Lighting your new space so you can comfortably see and work, is a important aspect of your remodeling project.
Lighting greatly affects the mood, aesthetics and functionality of your living spaces. Your lighting layout should never be an afterthought or haphazard decision. This is true whether you are remodeling your current home or building a new one. Lighting design is all about creating a plan.
To look its best and function well, a space must be properly lit — and that involves more than just specifying stylish fixtures. A good plan blends lighting into the architectural and decorative details of the room.
Plan for a Layered Look
No single light source can provide all the necessary light for a kitchen. A well-lit kitchen layers and blends four different types of light. Every kitchen remodel should include the following:
• Task Lighting. It is the workhorse of illumination and provides adequate light for tasks like chopping vegetables and reading recipes. Optimum placement of task lighting comes between a person’s head and the work surface, which makes lighting located below the upper cabinets so effective. If a kitchen remodel includes a pantry, make sure to specify task lighting there as well.
• Ambient lighting. It creates a warm glow that fills a room, softens shadows and helps to make people feel instantly welcome in a kitchen. If cabinets do not reach all the way to the ceiling, that space is a great spot for ambient light. Of the four types of lighting, ambient is most often overlooked.
• Accent lighting. It gives depth and dimension to a kitchen. Examples of accent lighting include fixtures placed inside glass-front cabinets to illuminate China, glassware, and other collections as well as recessed, adjustable low-voltage fixtures used to spotlight art.

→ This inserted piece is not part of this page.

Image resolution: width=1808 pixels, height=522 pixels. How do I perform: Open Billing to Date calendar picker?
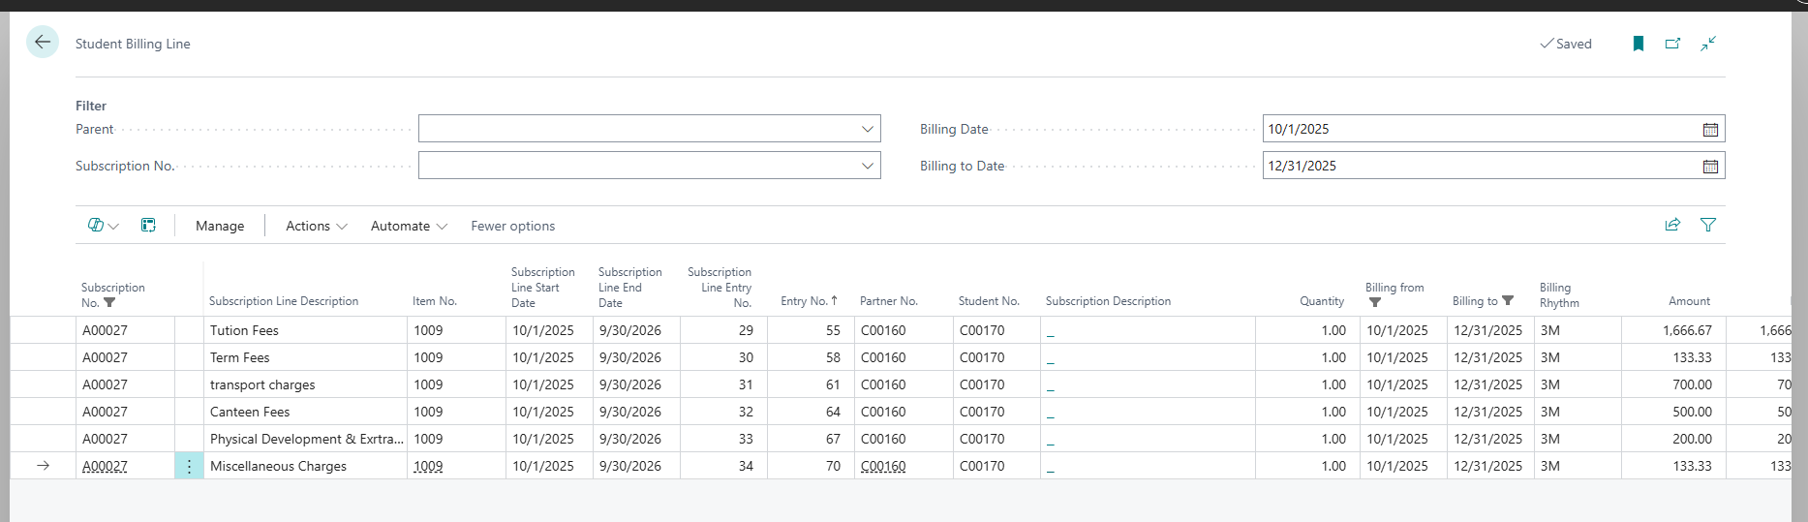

• Decorative lighting. Whitehead likes to refer to this type of lighting as architectural jewelry. It adds sparkle to a space.

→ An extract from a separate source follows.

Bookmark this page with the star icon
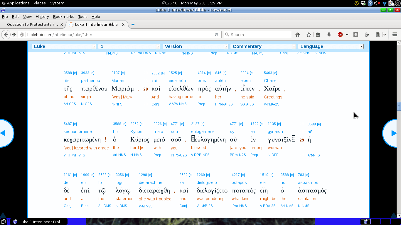tap(309, 35)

Consider these steps when developing the perfect home lighting plan:
1. Supply light where you need it. Consider the purpose of the room and place lights in areas that you will be using regularly.

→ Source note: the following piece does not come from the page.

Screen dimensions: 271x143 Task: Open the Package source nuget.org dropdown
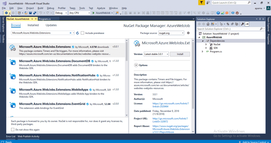(x=171, y=33)
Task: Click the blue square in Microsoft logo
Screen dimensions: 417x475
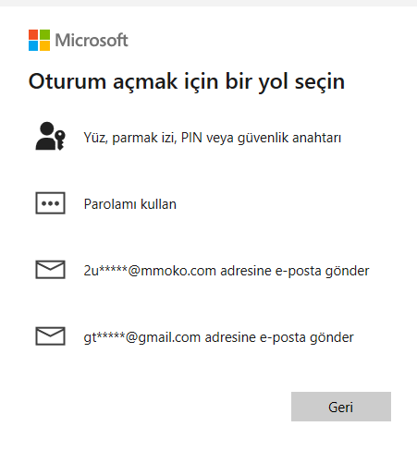Action: point(33,45)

2. Light your space in the right quantity and the right quality. The height of the ceilings, size of the room and tasks performed all affect the amount of lumens needed in a particular room.
3. Confirm that the lighting design meets the needs of the client. If this is not your own home, be sure to consider the age and special needs of the home’s inhabitants.
4. Select lights that define the form of the space. Your lighting should help further the design and style of your space, not hinder it. Lighting can serve as a beautiful focal point or aesthetic piece in residential applications.
5. Identify what each area will be used for, and how lighting will affect those activities.